"Fidel Castro, que desde sus tiempos de pandillero contó con una pequeña corte de incondicionales, paradogicamente nunca disfruto de la confianza popular para ganar una de las varias posiciones electas a las que aspiró..."
Ni el cronista más avezado hubiera
podido imaginar que el fatídico golpe militar del 10 de marzo de 1952,
desencadenaría en Cuba una serie de acontecimientos que derivarían en un
proceso insurreccional que culminaría con el establecimiento en la isla de un
régimen opresor sin precedentes en el hemisferio. Una dictadura totalitaria de
sesenta años que acomodó al país en el foco de la Guerra Fría.
Ese desventurado 10 de
marzo gestó el 26 de julio de 1953, inicio de la tragedia de la nación cubana.
Justipreciando el ataque y la personalidad del individuo que lo gestó y
condujo, se puede concluir que fue una jugada arriesgada de todo o nada, un
peldaño fundamental en una escalada personal en procura de una imagen de héroe
justiciero que todo lo podía y a todo vencía y a quien la derrota, en caso de
que fuera el resultado, serviría de bastón para otra trepada.
El cinismo y la maldad de Fidel
Castro no conocían límites.

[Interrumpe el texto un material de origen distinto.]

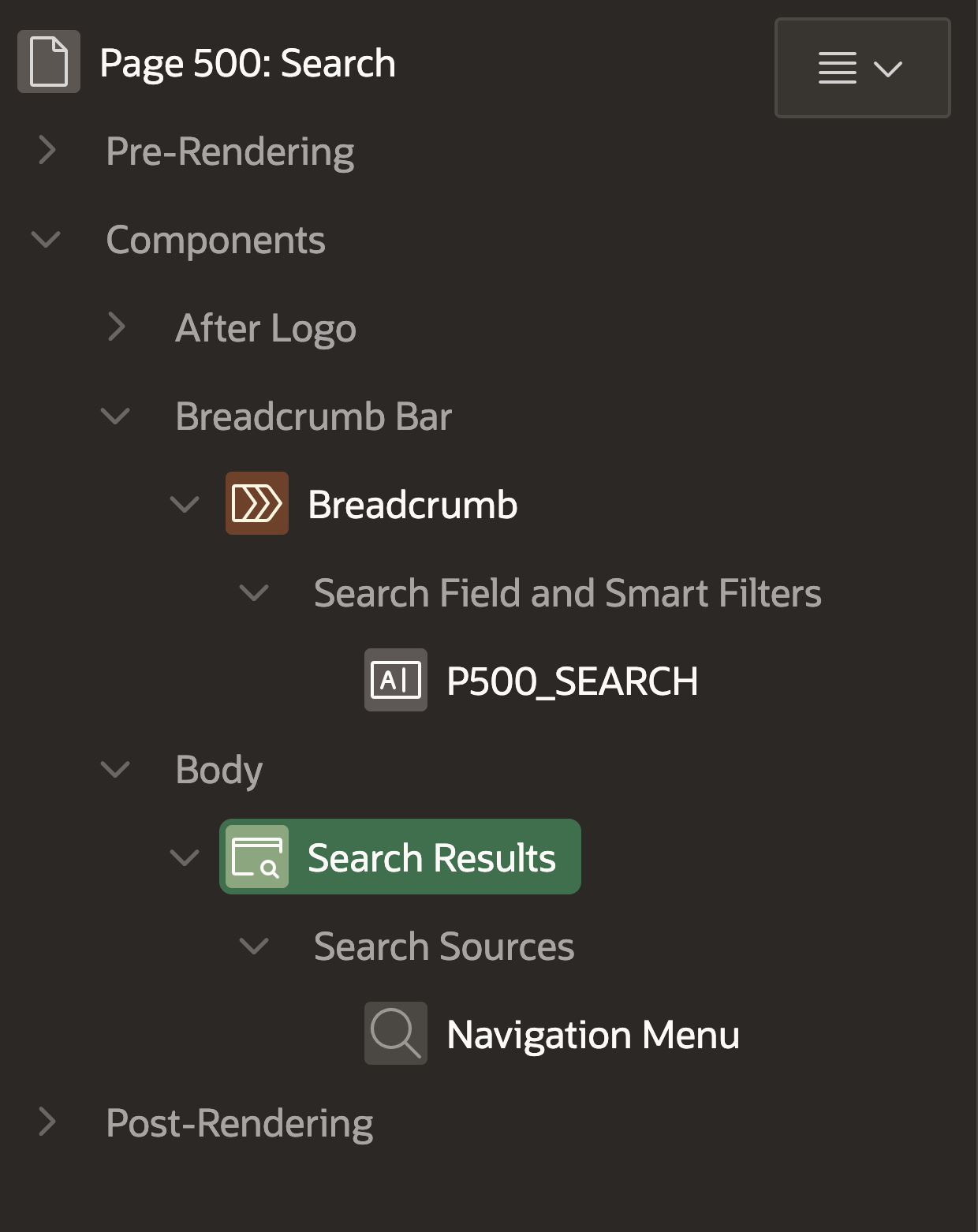978x1232 pixels.
Task: Collapse the Components node
Action: (x=46, y=239)
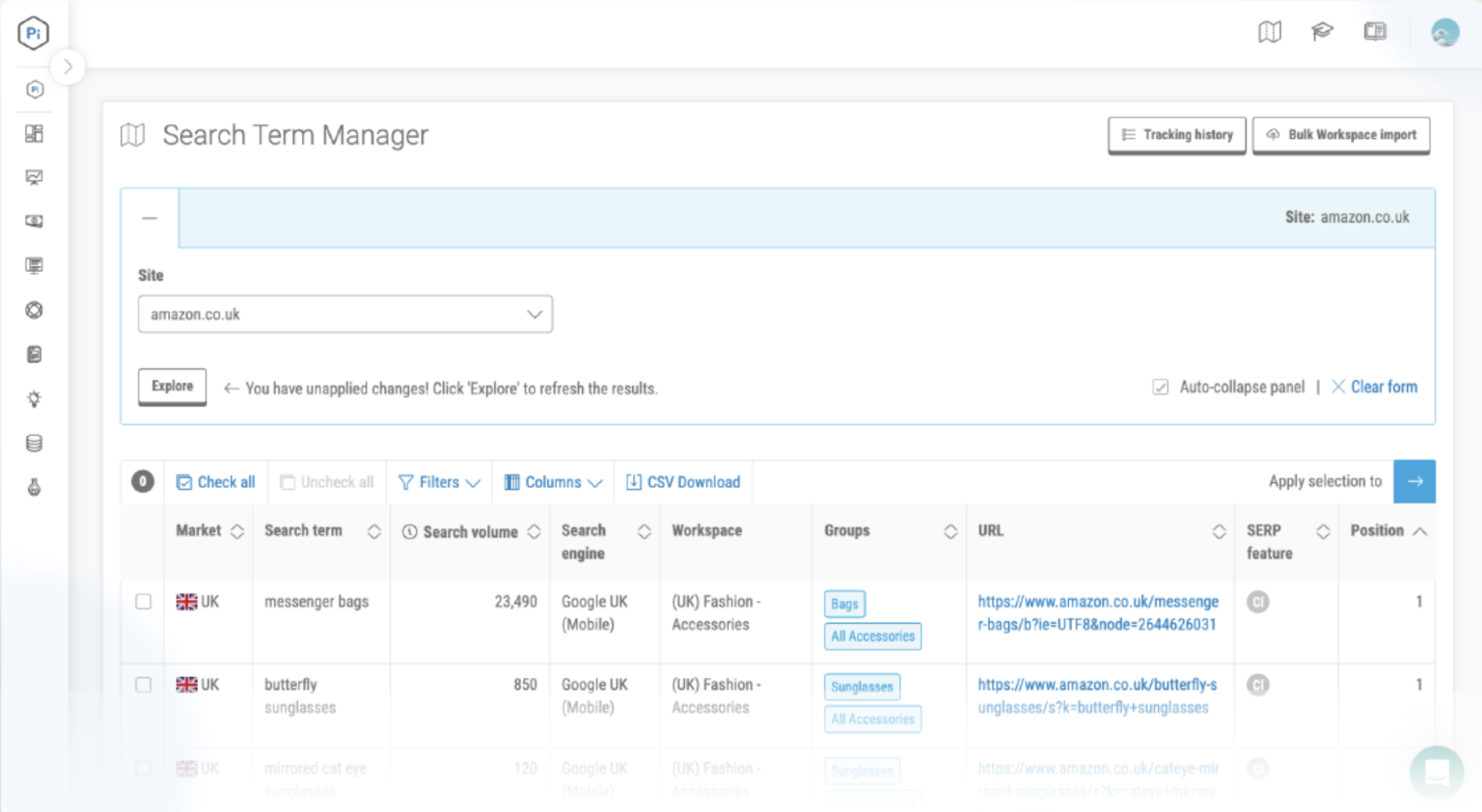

Calculó los riegos personales en el ataque al
Cuartel Moncada, y apreció que tenía muchas oportunidades para salir ileso,
estaba consciente que su fogueo entre las pandillas universitaria le aportaban
la experiencia necesaria para sobrevivir.
Ante la derrota buscó amparo. El
obispo de Santiago de Cuba, Enrique Pérez Serante, después el teniente del
ejército, Pedro M. Sarriá Tartabull, le protegieron. Aprovechó al máximo el
proceso judicial al que fue sometido. Su discurso de
héroe encarcelado pero no vencido lo igualó de un golpe con los
líderes políticos más destacados de la nación, la cárcel y los muertos que
causó, fueron el trampolín a la fama.
Fidel Castro, que desde sus
tiempos de pandillero contó con una pequeña corte de incondicionales,
paradójicamente nunca disfrutó de la confianza popular para ganar una de las
varias posiciones electas a las que siempre aspiró, entre ellas, la presidencia
de la Federación Estudiantil Universitaria, la Facultad de Leyes y Representante
a la Cámara.
Castro, que indiscutiblemente
tenía una gran capacidad de sobrevivencia a la vez que era muy sensible para
saber dónde radicaba el poder, pericias que demostró al salir ileso de las
traiciones que le infligió a grupos del sangriento pandillerismo universitario
como el MSR y la UIR y el mismo ataque al Moncada, evidentemente
concluyó que un ropaje de héroe le allanaría el camino para
capitalizar a su favor el descontento nacional por el cuartelazo del general
Fulgencio Batista y la frustración de un sector político y social insatisfecho
por el fracaso de la Revolución de 1933.
Su estrategia de combatir el
gobierno de Fulgencio Batista con la fuerza no contó con el apoyo de la mayoría
de los políticos tradicionales, muchos de los cuales se habían hecho conocer en
la lucha armada contra la dictadura del general Gerardo Machado. Castro asumió
que para irrumpir en la política nacional era fundamental un acto de grandes
proporciones que lo proyectara a todo el país, obviamente estaba convencido que
era más fácil luchar con las armas que participar en una contienda electoral en
la que el perdedor desaparecía sin gloria y el ganador, tenía que someterse
periódicamente a la voluntad popular.
La realidad fue que la aplastante
derrota y la prisión de los atacantes, fueron el punto de partida sobre los
cuales concurrieron una serie de elementos que condujeron al poder a los
insurrectos y a Castro disponer de un respaldo nacional sin precedentes con
influencia casi de carácter religioso.
En la isla se ha establecido una nomenclatura que ha
disfrutado sin interrupción del poder absoluto, que ha degradado tanto a la
nación que el propio Raúl Castro, dijo: “Hemos percibido con
dolor, a lo largo de los más de 20 años de período especial, el acrecentado
deterioro de valores morales y cívicos, como la honestidad, la decencia, la
vergüenza, el decoro, la honradez y la sensibilidad ante los problemas de los
demás”.
El totalitarismo es el principal responsable de la casi
generalizada corrosión moral de la nación, en consecuencia no se puede confiar
que un proceso de Sucesión comandado por el dictador designado pueda
conducir al país a la libertad y la democracia.